• WHAT YOU WILL DO: From the entries that follow, copy exactly the lines beginning at the line holding "Edit the Subtemplate row with the pencil icon" and continuing through the line holding "The image size is (860, 473).".

• SUPPLIED RECORDS:
┄┄┄┄┄┄┄┄┄┄┄┄┄┄┄┄┄┄┄┄

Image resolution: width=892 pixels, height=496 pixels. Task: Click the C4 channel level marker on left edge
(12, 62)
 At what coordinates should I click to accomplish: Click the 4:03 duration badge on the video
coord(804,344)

┄┄┄┄┄┄┄┄┄┄┄┄┄┄┄┄┄┄┄┄

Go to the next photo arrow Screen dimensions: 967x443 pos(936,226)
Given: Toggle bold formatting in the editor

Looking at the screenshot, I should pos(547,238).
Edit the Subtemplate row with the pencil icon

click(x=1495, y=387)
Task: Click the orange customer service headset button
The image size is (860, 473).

┄┄┄┄┄┄┄┄┄┄┄┄┄┄┄┄┄┄┄┄

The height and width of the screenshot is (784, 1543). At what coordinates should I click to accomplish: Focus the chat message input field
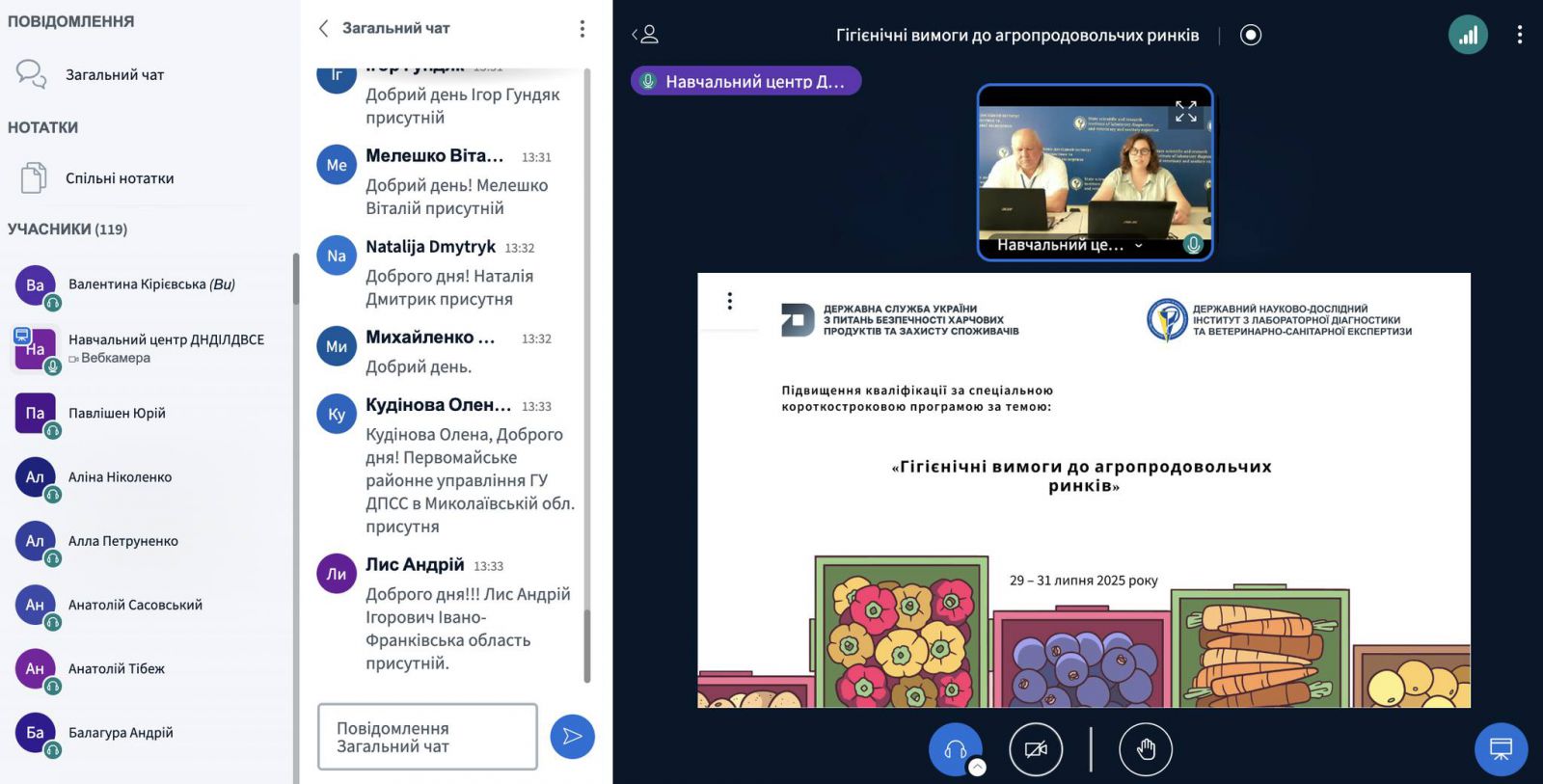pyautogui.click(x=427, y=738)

┄┄┄┄┄┄┄┄┄┄┄┄┄┄┄┄┄┄┄┄

• REPLY TO THE TASK:
Edit the Subtemplate row with the pencil icon

click(x=1495, y=387)
Task: Click the orange customer service headset button
The image size is (860, 473).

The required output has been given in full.